Гарик все говорил и сыпал именами, как будто Вета должна знать, о ком идет речь.
Вета пошла домой, оборвав увлеченного рассказом Гарика на полуслове.
Дома она не удержалась и послушала кассету. Пение Гарика ей не понравилось. Он терзал свои больные аденоиды, выхаркивая из горла звуки.
Лучше бы он не говорил, что пел в туалете. Вета его так и представляла – на толчке, с гитарой. В какой-то момент ей послышался звук смываемой воды.
Тетя Наташа, с точки зрения Веты, всегда подбирала себе странных любовников. Вете они казались в сто раз хуже дяди Пети.

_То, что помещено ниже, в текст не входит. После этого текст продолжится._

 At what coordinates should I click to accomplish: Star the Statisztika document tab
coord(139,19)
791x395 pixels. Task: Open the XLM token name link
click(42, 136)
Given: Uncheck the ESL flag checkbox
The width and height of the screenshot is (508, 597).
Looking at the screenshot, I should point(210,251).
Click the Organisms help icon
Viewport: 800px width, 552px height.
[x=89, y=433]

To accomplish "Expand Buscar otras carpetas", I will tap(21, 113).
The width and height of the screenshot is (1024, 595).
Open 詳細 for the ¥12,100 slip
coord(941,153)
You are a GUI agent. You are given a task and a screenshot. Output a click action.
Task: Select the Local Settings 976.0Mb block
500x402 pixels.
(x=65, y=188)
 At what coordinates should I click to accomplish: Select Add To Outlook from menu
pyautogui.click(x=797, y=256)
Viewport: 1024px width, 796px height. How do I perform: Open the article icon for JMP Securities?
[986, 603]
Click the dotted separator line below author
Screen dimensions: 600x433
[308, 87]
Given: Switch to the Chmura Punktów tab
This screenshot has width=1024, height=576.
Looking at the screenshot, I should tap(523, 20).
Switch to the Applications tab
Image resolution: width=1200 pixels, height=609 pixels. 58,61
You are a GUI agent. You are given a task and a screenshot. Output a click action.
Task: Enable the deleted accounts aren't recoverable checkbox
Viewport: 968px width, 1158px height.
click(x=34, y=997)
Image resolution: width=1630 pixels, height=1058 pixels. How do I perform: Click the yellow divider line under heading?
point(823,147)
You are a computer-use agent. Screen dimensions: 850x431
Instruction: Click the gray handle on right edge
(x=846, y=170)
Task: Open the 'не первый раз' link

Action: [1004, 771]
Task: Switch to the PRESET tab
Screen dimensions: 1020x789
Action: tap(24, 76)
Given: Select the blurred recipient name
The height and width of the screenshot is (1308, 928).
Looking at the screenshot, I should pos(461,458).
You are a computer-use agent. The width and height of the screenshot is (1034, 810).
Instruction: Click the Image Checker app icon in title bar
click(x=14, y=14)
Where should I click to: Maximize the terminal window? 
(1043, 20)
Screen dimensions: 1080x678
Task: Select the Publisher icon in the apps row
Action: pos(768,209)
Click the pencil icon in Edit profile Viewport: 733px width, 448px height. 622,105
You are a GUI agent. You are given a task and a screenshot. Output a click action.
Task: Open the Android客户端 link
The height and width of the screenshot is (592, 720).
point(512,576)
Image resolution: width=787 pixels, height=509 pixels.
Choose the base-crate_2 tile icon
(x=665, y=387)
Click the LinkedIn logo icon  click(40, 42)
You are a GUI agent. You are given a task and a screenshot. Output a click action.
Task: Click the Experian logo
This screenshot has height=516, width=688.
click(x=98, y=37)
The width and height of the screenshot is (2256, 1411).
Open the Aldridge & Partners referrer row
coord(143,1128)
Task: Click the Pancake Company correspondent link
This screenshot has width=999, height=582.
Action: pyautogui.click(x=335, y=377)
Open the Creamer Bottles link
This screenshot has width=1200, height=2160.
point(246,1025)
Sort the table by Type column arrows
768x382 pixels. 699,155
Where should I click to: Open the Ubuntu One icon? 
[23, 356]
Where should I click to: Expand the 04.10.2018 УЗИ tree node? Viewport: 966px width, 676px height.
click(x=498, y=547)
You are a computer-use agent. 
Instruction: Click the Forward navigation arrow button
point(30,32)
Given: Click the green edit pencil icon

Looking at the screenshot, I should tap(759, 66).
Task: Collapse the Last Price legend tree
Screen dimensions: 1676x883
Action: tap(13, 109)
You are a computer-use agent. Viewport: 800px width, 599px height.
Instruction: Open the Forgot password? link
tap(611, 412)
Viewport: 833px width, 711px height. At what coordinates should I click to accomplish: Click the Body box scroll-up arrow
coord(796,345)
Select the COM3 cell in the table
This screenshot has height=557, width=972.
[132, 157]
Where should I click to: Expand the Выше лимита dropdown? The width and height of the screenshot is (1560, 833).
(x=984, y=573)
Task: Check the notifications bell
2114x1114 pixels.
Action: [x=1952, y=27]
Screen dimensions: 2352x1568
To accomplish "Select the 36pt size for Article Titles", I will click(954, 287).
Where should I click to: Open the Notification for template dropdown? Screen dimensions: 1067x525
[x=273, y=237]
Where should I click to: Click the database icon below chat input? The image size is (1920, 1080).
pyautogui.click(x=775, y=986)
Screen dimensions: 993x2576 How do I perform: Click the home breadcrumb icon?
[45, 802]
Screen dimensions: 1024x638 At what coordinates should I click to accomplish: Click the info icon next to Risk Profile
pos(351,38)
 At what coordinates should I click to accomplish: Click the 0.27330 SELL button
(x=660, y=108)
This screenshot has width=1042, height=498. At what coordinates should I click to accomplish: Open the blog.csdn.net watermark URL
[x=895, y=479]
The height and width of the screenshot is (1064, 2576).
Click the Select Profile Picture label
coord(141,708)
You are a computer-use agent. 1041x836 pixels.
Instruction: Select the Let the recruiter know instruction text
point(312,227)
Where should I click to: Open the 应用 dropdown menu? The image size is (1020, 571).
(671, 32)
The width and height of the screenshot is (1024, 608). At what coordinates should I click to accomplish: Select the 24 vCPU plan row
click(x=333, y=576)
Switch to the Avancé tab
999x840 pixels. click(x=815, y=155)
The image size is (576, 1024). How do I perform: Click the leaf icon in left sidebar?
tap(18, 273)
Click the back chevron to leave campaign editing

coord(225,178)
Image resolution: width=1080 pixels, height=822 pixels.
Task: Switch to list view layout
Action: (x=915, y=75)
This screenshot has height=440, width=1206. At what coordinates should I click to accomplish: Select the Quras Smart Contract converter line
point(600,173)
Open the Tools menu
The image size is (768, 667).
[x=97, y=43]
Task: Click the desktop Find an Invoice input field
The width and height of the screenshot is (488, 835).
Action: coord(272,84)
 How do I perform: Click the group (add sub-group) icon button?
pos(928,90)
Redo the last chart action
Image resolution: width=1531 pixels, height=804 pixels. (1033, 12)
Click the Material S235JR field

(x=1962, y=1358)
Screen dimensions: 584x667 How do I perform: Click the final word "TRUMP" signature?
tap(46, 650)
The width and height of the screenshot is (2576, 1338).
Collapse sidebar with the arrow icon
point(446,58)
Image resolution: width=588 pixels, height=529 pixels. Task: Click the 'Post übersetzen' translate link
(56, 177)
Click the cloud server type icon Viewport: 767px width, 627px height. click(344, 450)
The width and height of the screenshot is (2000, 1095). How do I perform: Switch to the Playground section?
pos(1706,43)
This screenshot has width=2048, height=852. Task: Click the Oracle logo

Но тетя Наташа, видимо, считала иначе и знала про них то, чего не знала Вета.
Как-то тетя Наташа решила ехать худеть. В клизматорий, как она его называла, в Кисловодск. Там за Наташей стал ухаживать сердечник Ленечка. Это уменьшительно-ласкательное имя ему очень шло. Он был именно Ленечка. Не солидный Леонид, не нагловатый Ленчик, а именно болезненный Ленечка. Ленечка был тридцатилетним мужчиной с фигурой четырнадцатилетнего мальчика. Он привык жить по велению больного сердца – сидеть на диете, не нервничать, не перевозбуждаться. Ленечка никогда и не влюблялся – сильные эмоции и безудержный секс ему тоже были противопоказаны. Он и подумать не мог, что сердце захочет эту взбалмошную замужнюю женщину, приехавшую с племянницей.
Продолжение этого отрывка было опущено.